Ed Sheeran recently fought a copyright case which claimed that his 2014 hit ‘Thinking Out Loud’ copied Marvin Gaye’s classic ‘Let’s Get it On’. Sheeran had already won a court battle the previous year over whether his hit song ‘Shape of You’ was plagiarised. The definition of plagiarised music has shifted over time: for years, the litmus test for whether one song ‘ripped off’ another was similarity in lyrics and melody; in the 1980s and 1990s, as sampling came into the mix, new limits were imposed over how freely samples could be used before crediting.
The latest lawsuit claimed that Sheeran and Gaye’s tracks share the same chord pattern. In a Manhattan courtroom Sheeran rebutted, guitar in hand, that while the chords were similar, they were ‘basic musical building blocks’ shared by dozens of songs. The court was swayed by Sheeran’s argument that chord progressions lack the requisite ‘original expression’ to warrant copyright claims. According to Sheeran’s testimony, modern pop music has a very limited ‘harmonic palette’ of chord progressions - ‘most pop songs can fit over most pop songs’.
This sounds like good news for Generative AI - maybe it, too, amounts to no more than combinatorial play of fundamental building blocks of artistic expression that belong to no single artist.
But now consider the Gaye estate’s successful 2018 claim against Pharrell and Robin Thicke’s ‘Blurred Lines’, where the song shared nothing as tangible as a melody and lyrics, but only a ‘groove’ with ‘Got to Give It Up’ by Marvin Gaye. This case led to a $5 million payout to the family of Marvin Gaye. The deceive judgement had no technical basis; it rested significantly on the stated intentionality of the artists. The giveaway was Robin Thicke’s 2013 GQ interview, in which he was asked about the ‘origin story’ of Blurred Lines. He recalled:
Pharrell and I were in the studio and I told him that one of my favorite songs of all time was Marvin Gaye’s ‘Got to Give It Up.’ I was like, ‘Damn, we should make something like that, something with that groove.’ Then he started playing a little something and we literally wrote the song in about a half hour and recorded it.
In sworn depositions, Thicke later backtracked and said he was ‘high and drunk every time I did an interview last year’; both he and Pharell also testified that they exaggerated Gaye’s influence to help sell more records. But the damage was done.
Copyright infringement claims are no simple matter. Historically, in the music industry, who gets sued has tended to be highly arbitrary. Settlements have been agreed for songs with passing resemblances, while others with glaringly evident similarities have seen no challenge. Recent lawsuits arguably show that it has more to do with the popularity of the song, and how much one can profit from it, rather than any clearly defined musical concept.

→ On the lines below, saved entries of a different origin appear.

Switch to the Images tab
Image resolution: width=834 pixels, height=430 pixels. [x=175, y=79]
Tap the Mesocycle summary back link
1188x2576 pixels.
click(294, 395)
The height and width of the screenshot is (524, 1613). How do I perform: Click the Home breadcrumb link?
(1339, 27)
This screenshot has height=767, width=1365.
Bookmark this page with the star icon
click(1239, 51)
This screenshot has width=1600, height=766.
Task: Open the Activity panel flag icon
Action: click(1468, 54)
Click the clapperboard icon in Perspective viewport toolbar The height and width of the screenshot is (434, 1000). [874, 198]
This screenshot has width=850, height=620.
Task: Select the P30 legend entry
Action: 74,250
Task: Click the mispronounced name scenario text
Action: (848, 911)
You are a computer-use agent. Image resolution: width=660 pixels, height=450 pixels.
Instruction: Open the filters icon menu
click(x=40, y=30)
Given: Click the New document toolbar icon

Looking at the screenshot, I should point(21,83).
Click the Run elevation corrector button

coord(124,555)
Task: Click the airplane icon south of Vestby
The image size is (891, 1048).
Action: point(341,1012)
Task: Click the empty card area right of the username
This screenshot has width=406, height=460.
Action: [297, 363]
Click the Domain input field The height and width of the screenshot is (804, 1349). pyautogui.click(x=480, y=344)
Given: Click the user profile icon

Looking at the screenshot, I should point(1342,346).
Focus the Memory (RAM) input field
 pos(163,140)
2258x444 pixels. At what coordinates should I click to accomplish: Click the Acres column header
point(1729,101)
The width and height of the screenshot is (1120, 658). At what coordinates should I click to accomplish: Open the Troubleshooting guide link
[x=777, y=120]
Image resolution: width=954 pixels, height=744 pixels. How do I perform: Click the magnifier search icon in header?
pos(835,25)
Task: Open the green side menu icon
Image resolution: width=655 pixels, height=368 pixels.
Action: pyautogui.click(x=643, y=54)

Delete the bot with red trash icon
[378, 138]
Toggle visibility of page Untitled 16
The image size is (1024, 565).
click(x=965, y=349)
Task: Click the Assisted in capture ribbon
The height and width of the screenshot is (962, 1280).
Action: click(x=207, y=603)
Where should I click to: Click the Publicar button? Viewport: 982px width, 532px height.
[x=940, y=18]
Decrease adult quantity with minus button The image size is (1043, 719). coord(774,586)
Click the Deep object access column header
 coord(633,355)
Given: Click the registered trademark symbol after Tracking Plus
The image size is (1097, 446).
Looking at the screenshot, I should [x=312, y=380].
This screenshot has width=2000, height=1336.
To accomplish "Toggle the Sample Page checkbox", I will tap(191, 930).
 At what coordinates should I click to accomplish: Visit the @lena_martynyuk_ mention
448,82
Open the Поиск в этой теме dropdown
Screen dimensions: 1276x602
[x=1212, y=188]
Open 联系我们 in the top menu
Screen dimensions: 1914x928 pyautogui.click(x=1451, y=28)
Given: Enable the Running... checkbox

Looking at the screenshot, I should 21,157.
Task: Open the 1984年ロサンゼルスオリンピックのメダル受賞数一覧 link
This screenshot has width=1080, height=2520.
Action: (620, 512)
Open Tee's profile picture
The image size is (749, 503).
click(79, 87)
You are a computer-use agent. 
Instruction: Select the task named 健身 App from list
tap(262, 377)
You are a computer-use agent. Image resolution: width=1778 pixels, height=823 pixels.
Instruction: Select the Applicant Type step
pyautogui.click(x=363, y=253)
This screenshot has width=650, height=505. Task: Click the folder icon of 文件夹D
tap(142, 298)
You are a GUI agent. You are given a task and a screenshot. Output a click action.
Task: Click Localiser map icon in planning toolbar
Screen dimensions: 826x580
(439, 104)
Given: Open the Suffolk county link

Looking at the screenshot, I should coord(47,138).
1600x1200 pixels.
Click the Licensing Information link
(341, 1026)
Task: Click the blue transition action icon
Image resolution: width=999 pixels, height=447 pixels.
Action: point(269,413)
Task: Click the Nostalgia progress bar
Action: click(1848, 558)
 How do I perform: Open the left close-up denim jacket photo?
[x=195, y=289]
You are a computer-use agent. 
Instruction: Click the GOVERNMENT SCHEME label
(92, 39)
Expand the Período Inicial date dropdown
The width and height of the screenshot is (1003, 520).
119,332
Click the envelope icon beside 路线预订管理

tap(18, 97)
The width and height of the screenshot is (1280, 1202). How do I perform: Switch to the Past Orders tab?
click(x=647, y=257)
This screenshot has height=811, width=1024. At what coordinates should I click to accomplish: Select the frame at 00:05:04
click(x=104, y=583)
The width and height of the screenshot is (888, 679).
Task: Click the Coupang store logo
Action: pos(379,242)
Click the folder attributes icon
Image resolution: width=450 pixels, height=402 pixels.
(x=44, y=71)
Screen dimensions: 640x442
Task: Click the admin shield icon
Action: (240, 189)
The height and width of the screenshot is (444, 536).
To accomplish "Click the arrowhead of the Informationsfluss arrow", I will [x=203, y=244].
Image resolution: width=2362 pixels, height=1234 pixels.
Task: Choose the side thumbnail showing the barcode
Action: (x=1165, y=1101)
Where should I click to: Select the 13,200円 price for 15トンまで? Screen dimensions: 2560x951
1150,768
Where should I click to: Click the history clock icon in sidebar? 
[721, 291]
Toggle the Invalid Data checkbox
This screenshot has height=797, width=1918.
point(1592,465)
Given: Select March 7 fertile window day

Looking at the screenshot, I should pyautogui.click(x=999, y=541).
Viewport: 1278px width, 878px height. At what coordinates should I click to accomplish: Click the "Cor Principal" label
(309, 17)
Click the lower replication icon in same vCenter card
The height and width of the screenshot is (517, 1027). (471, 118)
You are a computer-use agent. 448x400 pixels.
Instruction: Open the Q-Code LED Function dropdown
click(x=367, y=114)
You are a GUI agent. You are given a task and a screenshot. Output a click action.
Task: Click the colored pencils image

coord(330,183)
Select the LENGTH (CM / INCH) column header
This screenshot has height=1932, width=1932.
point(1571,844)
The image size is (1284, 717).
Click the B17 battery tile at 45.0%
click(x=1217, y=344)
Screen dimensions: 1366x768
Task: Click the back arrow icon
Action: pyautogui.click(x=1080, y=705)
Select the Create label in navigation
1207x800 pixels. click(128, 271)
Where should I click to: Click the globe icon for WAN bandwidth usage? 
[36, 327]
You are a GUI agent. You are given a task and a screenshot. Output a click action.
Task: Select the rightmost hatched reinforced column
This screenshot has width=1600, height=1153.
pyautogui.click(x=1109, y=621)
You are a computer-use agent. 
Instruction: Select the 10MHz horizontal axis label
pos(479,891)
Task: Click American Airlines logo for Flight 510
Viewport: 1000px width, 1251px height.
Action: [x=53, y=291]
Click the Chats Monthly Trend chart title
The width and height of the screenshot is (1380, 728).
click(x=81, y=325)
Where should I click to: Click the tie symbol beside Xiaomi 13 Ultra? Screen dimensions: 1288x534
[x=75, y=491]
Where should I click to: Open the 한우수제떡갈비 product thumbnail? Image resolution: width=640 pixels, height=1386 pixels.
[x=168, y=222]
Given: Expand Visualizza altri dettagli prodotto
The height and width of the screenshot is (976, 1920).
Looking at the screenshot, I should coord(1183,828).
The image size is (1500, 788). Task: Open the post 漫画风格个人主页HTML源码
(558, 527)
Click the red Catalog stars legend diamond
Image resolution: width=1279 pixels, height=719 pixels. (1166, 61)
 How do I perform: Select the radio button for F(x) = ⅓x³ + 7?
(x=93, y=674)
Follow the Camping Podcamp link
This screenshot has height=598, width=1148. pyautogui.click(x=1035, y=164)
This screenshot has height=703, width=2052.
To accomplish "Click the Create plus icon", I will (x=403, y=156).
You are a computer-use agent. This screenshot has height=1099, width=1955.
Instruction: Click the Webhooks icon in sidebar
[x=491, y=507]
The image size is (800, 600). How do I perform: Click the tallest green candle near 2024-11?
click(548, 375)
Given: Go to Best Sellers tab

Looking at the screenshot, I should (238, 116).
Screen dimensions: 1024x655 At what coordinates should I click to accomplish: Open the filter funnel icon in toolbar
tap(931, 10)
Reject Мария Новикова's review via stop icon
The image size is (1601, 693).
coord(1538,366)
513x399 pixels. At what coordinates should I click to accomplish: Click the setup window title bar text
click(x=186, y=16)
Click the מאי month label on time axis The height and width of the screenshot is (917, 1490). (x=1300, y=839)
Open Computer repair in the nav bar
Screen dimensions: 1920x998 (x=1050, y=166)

As the debate inevitably collides with generative AI, the question of intent may have to trump all technical considerations, given the growing ease with which this technology can emulate various aspects of human artwork. If a model churns out content that is uncannily similar to your favourite artist, there’s a good bet they have either sourced the artist’s content to train their model, or that they have deployed a deliberate technique to codify and replicate the artist’s work without drawing on their actual content. The intent is the same regardless - to profit from the artist’s reputation and known style.
Some artists may be fine with AI replication (subject to a royalty split), others loath to it. Proponents of generative AI, for their part, regularly lean on Picasso’s adage that good artists borrow, great ones steal (it was in fact Stravinsky who coined the phrase, in relation to composers). Appealing to such tropes conveniently bypasses the nuance of how we undertake our work, how we source inspiration from others, where we choose to credit them.
Intention is everything, and we should be wary of any technology that indiscriminately scrapes data off the web without acknowledging its sources of ‘ground truth’.